From the perspective of public transport, Livingstone says a Smart City helps its residents become more engaged with the city itself. It helps them take better advantage of public transport, and drives more people towards it. On top of this, a Smart City better understands traffic flows, and the flow of people, and can minimise jams through optimisation of things like traffic lights.

“All of that is a data and analytics problem,” Livingstone explains. “We want to be able to see how things work in real time, and then what we can do to improve on those processes, how we can get predictive on those processes.

“The transportation industry is moving more towards autonomy and the use of analytics in transport and logistics, and like in other sectors, the end user is expecting more services to be attuned to them as an individual: ‘I want to understand where my train is, why it’s late, when it’s going to be here, and what are the alternatives.’”

One key area Livingstone believes rail transport can see immediate benefits from digital development is security and safety.

Traditional CCTV systems, he says, require more eyeballs as they grow, and still rely on the effectiveness of a human observer to catch unusual events, such as a person behaving in a suspicious manner, or experiencing a medical emergency.

“Once you consider the digital progress made in this field you can ask, ‘do we need to capture footage at all?’ The answer is probably no.

“If you can instead look at people moving around a train station as objects, then by using machine learning you can understand how people flow through that space.

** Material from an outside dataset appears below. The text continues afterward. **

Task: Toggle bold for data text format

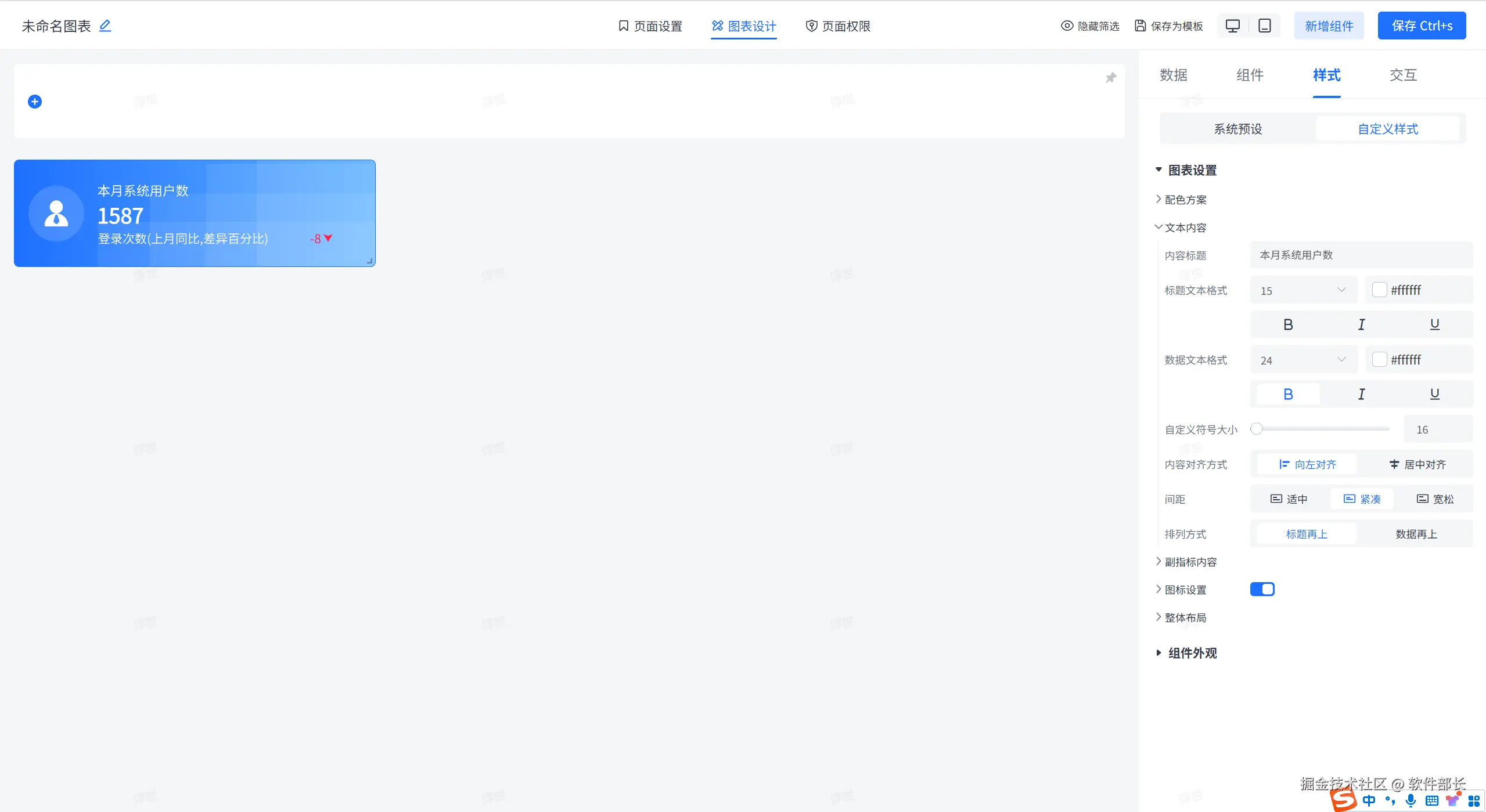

When the system then sees something unusual – for example an object enters the area and remains stationary for an unusual period of time – then you can engage CCTV and potentially security staff to focus on that area.

“In this way we can use data analytics and technologies that don’t identify individuals, to observe an environment objectively, and then the technology that can actually identify people only needs to be used when an abnormality occurs.”

The large-scale analysis of a flow of individuals through a train station of course has added benefits, beyond just security and safety.

“We can use this knowledge to get the most out of our assets. In ground transportation we generally have a greater influx of passengers over time, and a limited capacity,” Livingstone says.

“Using real time analysis, we can engage with commuters through visual and audio alerts and their devices to better optimise this flow, as it happens.”